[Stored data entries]
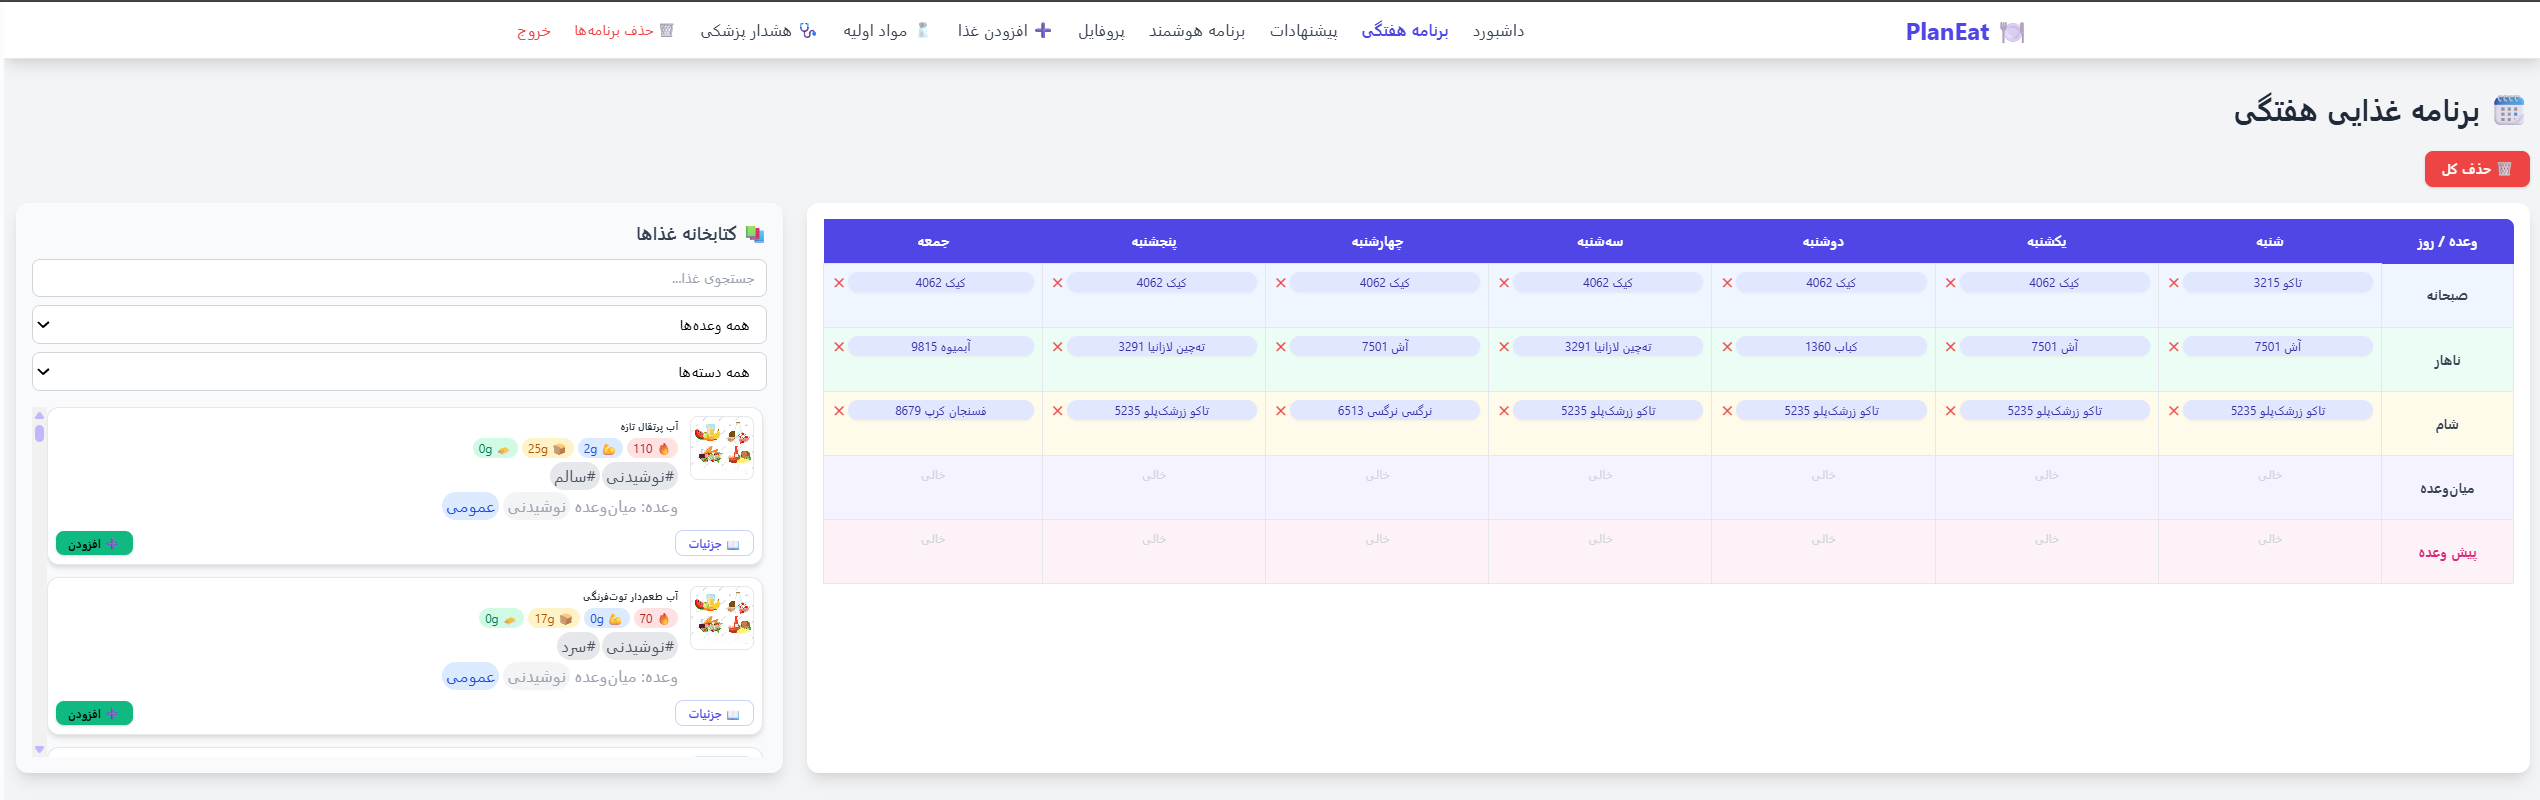2540x800 pixels.
Task: Expand the all-categories filter dropdown
Action: (x=399, y=372)
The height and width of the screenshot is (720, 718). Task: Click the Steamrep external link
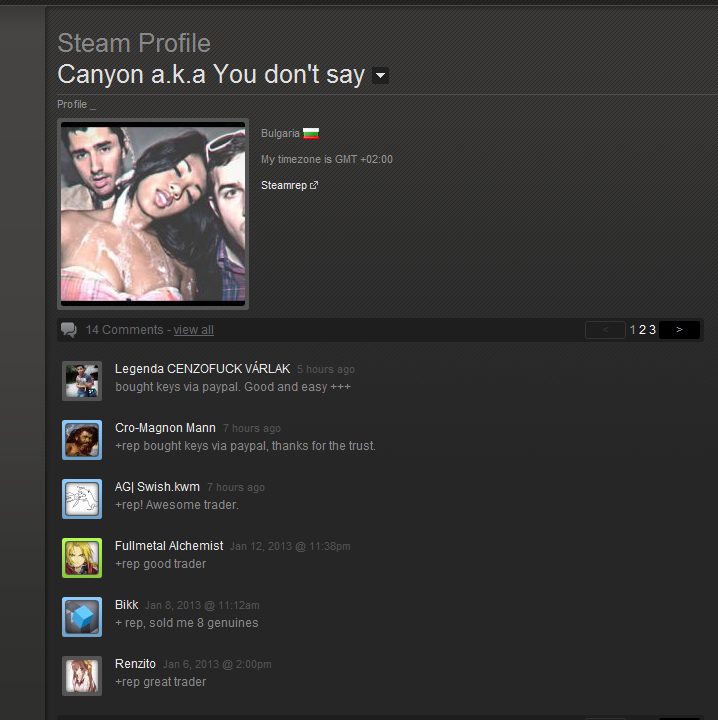[289, 185]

**Your instructions**
Repeat only the lines from the one with "The height and" through the end of the data, both included and exactly as written. Pictures stay out of the copy.

**Solution below**
The height and width of the screenshot is (720, 718). Task: Click the Steamrep external link
[289, 185]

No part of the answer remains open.